### WORK REQUIRED:
Could you give the data below again, exactly and completely?

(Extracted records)
== Segment start ==

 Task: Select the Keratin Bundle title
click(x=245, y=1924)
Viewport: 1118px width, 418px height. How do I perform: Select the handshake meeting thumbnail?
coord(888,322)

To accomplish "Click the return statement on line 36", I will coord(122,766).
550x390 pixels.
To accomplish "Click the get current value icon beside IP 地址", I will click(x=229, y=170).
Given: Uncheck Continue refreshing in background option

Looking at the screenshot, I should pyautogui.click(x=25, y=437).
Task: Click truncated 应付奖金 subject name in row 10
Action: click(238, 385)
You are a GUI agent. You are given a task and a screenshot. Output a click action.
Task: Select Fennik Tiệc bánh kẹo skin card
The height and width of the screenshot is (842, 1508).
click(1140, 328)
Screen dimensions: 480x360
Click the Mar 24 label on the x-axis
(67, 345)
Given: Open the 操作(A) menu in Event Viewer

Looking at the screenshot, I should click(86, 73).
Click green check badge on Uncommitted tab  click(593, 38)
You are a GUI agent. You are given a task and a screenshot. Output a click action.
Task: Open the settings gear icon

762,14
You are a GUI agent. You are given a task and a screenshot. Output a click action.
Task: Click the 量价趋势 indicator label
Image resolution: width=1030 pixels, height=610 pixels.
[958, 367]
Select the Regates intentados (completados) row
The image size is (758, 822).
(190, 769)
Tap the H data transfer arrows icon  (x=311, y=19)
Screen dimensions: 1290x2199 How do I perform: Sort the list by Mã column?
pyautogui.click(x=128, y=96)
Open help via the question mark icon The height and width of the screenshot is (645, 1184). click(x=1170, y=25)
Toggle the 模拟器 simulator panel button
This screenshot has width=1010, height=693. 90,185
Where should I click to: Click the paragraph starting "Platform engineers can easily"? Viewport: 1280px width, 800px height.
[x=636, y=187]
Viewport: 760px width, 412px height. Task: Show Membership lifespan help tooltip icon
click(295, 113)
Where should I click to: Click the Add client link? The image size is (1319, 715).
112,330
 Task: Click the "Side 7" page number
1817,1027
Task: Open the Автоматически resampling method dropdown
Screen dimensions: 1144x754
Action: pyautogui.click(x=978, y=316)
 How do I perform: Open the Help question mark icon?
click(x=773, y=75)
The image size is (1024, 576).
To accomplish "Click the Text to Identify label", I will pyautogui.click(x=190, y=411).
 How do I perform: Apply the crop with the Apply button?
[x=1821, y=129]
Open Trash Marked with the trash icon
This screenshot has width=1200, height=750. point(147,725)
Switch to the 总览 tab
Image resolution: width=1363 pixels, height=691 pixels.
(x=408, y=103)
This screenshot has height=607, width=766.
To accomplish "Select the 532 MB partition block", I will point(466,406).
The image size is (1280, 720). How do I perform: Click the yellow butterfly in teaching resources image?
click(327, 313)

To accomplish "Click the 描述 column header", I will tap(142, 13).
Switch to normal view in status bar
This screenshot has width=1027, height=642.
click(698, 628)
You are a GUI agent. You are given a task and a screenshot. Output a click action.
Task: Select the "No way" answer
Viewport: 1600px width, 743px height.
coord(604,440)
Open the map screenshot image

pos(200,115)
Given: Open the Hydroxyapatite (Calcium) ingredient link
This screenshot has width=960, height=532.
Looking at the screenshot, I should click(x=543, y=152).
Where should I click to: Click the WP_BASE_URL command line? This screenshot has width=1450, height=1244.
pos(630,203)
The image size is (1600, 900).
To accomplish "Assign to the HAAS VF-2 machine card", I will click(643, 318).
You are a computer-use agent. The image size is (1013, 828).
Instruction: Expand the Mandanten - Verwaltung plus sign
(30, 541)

== Segment end ==

### ANSWER TO THE EXERCISE:
 Task: Select the Keratin Bundle title
click(x=245, y=1924)
Viewport: 1118px width, 418px height. How do I perform: Select the handshake meeting thumbnail?
coord(888,322)

To accomplish "Click the return statement on line 36", I will coord(122,766).
550x390 pixels.
To accomplish "Click the get current value icon beside IP 地址", I will click(x=229, y=170).
Given: Uncheck Continue refreshing in background option

Looking at the screenshot, I should pyautogui.click(x=25, y=437).
Task: Click truncated 应付奖金 subject name in row 10
Action: click(238, 385)
You are a GUI agent. You are given a task and a screenshot. Output a click action.
Task: Select Fennik Tiệc bánh kẹo skin card
The height and width of the screenshot is (842, 1508).
click(1140, 328)
Screen dimensions: 480x360
Click the Mar 24 label on the x-axis
(67, 345)
Given: Open the 操作(A) menu in Event Viewer

Looking at the screenshot, I should click(86, 73).
Click green check badge on Uncommitted tab  click(593, 38)
You are a GUI agent. You are given a task and a screenshot. Output a click action.
Task: Open the settings gear icon

762,14
You are a GUI agent. You are given a task and a screenshot. Output a click action.
Task: Click the 量价趋势 indicator label
Image resolution: width=1030 pixels, height=610 pixels.
[958, 367]
Select the Regates intentados (completados) row
The image size is (758, 822).
(190, 769)
Tap the H data transfer arrows icon  (x=311, y=19)
Screen dimensions: 1290x2199 How do I perform: Sort the list by Mã column?
pyautogui.click(x=128, y=96)
Open help via the question mark icon The height and width of the screenshot is (645, 1184). click(x=1170, y=25)
Toggle the 模拟器 simulator panel button
This screenshot has width=1010, height=693. 90,185
Where should I click to: Click the paragraph starting "Platform engineers can easily"? Viewport: 1280px width, 800px height.
[x=636, y=187]
Viewport: 760px width, 412px height. Task: Show Membership lifespan help tooltip icon
click(295, 113)
Where should I click to: Click the Add client link? The image size is (1319, 715).
112,330
 Task: Click the "Side 7" page number
1817,1027
Task: Open the Автоматически resampling method dropdown
Screen dimensions: 1144x754
Action: pyautogui.click(x=978, y=316)
 How do I perform: Open the Help question mark icon?
click(x=773, y=75)
The image size is (1024, 576).
To accomplish "Click the Text to Identify label", I will pyautogui.click(x=190, y=411).
 How do I perform: Apply the crop with the Apply button?
[x=1821, y=129]
Open Trash Marked with the trash icon
This screenshot has width=1200, height=750. point(147,725)
Switch to the 总览 tab
Image resolution: width=1363 pixels, height=691 pixels.
(x=408, y=103)
This screenshot has height=607, width=766.
To accomplish "Select the 532 MB partition block", I will point(466,406).
The image size is (1280, 720). How do I perform: Click the yellow butterfly in teaching resources image?
click(327, 313)

To accomplish "Click the 描述 column header", I will tap(142, 13).
Switch to normal view in status bar
This screenshot has width=1027, height=642.
click(698, 628)
You are a GUI agent. You are given a task and a screenshot. Output a click action.
Task: Select the "No way" answer
Viewport: 1600px width, 743px height.
coord(604,440)
Open the map screenshot image

pos(200,115)
Given: Open the Hydroxyapatite (Calcium) ingredient link
This screenshot has width=960, height=532.
Looking at the screenshot, I should click(x=543, y=152).
Where should I click to: Click the WP_BASE_URL command line? This screenshot has width=1450, height=1244.
pos(630,203)
The image size is (1600, 900).
To accomplish "Assign to the HAAS VF-2 machine card", I will click(643, 318).
You are a computer-use agent. The image size is (1013, 828).
Instruction: Expand the Mandanten - Verwaltung plus sign
(30, 541)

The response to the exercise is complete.